Dataset entries:
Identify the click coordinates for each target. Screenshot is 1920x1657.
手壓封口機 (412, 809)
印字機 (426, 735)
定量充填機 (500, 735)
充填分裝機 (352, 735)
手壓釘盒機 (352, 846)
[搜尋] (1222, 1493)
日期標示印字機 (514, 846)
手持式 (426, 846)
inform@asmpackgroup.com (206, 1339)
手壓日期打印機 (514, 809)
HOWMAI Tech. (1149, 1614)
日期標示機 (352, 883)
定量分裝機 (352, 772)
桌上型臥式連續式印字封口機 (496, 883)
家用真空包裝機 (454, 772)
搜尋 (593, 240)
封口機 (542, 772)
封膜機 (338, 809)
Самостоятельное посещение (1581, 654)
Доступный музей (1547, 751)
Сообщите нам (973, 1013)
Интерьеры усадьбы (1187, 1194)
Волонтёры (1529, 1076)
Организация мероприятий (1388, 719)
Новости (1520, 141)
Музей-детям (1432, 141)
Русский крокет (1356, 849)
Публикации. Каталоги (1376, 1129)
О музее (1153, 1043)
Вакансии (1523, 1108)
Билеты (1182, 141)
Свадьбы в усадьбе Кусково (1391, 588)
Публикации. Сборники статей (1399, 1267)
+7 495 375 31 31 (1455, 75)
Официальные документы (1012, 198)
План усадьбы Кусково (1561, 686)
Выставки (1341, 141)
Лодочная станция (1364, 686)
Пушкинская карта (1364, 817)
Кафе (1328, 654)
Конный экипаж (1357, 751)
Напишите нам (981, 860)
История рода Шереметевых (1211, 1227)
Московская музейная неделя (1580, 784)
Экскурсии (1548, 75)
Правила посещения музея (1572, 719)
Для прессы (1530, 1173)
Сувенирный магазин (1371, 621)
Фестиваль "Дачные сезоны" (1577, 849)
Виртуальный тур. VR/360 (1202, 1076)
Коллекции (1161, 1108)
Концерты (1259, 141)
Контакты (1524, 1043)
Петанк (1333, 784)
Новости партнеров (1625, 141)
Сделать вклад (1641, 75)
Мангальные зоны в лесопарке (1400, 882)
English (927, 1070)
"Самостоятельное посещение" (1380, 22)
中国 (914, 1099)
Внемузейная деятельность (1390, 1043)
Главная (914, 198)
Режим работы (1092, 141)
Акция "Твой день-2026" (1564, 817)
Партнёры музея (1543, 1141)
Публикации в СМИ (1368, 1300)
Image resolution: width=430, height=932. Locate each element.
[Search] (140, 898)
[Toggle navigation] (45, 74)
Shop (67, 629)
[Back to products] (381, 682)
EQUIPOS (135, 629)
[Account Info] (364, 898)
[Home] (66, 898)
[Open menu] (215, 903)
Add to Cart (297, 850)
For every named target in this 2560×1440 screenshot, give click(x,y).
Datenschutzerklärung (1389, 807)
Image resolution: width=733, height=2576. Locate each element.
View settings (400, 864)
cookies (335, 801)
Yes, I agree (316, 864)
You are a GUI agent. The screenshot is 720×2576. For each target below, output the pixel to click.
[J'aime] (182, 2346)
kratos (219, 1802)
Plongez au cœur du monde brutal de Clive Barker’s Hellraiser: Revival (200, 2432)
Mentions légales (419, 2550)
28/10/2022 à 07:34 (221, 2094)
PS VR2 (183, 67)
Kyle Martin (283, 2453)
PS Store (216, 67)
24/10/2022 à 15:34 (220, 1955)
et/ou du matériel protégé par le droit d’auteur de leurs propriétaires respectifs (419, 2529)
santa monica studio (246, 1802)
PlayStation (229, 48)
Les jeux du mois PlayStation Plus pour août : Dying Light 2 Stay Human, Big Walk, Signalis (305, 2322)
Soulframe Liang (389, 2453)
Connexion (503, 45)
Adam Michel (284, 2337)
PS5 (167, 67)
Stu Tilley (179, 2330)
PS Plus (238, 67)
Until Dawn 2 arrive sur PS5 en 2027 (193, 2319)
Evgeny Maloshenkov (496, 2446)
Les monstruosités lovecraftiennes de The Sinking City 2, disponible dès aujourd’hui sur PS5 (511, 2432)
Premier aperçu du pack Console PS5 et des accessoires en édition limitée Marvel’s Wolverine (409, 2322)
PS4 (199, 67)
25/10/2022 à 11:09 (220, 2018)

» TASK REQUIREMENTS: Look through the entries above and copy each line that has "resolution" in it.

» OUTPUT BELOW:
Image resolution: width=430, height=932. Locate each element.
Image resolution: width=733, height=2576. Locate each element.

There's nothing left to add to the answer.